The chaotic nature of the transportation system has been a source of concern to many people and has defied lasting solutions for more than three decades.
In most cases, people leave home as early as 3:00 a.m. so as to beat traffic and get home as late as the middle of the night. For people with children, they have little time to tend to their children. This failure in parental nurturing for children is a case that might be difficult to handle especially when it comes to lack of social values.
However, people need to survive, clothing, feeding, and housing are top charts in the paradigm of human needs. Hence, people need to transport themselves to their various workspace.
It is imperative to mention that people spend quality time in traffic. There are people who leave their houses on Mondays, stay close to their workplaces to return to their houses on Friday.
A survey done by SB Morgen has some solutions suggested by Lagosians regarding the issues above and they are below:
First, it is important that the government fix the roads, you are left to wonder why a journey of 20 minutes will take over an hour because the government has failed in doing the necessities.
The movement does not necessarily have to be restricted to the road; other avenues for transporting people need to be looked into. There are diverse means of transportation that are viable, these include; rail (which has been in plan for years now) and ferries. Fortunately, the state is on course to have an operational intra-city train service in a couple of years. How that will ease the gridlock is left to be seen.
And while there are ferry services in place, the level of patronage is still very low. Why?

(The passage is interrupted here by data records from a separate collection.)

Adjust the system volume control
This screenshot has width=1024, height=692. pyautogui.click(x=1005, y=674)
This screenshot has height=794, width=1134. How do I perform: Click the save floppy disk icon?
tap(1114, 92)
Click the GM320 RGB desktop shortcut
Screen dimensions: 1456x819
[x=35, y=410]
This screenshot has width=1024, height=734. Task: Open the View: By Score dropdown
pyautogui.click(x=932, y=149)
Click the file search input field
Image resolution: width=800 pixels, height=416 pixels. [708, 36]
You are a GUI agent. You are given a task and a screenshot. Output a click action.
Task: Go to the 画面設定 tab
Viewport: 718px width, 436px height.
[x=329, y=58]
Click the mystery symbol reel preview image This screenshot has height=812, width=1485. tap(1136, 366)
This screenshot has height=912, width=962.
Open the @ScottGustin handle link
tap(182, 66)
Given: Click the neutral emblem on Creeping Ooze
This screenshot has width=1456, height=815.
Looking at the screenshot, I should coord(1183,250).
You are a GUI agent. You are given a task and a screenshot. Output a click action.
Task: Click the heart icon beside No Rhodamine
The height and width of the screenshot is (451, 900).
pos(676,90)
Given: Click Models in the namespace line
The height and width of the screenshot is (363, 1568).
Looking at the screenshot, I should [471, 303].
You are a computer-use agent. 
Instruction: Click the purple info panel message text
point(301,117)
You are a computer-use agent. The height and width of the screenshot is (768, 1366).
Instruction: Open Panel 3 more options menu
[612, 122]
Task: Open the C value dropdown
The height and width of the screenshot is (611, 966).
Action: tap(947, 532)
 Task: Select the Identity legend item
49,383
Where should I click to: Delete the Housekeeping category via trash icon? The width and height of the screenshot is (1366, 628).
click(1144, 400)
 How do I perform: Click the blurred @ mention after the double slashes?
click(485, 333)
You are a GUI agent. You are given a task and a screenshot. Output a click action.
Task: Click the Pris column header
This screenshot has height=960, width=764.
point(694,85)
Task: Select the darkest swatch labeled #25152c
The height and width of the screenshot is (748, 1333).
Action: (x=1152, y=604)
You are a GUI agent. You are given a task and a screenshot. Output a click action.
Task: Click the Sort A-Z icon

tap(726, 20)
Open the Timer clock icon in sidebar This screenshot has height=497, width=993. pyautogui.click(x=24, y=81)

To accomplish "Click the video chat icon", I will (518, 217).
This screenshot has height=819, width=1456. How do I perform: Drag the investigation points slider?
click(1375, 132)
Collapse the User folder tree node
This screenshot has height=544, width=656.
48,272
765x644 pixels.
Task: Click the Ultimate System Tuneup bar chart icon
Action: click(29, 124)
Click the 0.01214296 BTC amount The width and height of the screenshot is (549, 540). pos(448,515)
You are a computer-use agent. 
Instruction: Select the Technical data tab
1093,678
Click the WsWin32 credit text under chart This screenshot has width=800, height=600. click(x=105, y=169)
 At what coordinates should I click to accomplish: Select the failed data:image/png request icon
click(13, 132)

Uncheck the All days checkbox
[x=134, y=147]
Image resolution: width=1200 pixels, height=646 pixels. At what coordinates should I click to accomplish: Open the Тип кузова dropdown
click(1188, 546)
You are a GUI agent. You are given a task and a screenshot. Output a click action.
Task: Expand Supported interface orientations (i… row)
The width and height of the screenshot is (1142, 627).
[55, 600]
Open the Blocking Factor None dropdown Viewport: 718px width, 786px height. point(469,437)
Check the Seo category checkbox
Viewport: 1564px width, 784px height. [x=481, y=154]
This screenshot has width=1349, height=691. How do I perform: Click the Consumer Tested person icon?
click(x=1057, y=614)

The state of the ferries is quite bad and makes it difficult for people to opt for this option. There should be an upgrade in the means of water transport. Up to Par ferries should be provided in large quantities.
Let’s not forget people need to be sensitised about this means of transport. The state of the nations’ transport system is enough to put the question of quality in people’s mind, hence, people should be informed about how safe this means of transport is for them.
Exorcising the demon that is Lagos traffic needs to happen fast. People spending quality time in their offices rather than on-road in back-breaking journies will lead to optimisation of their functions at work. What this means for productivity and economic growth is obvious.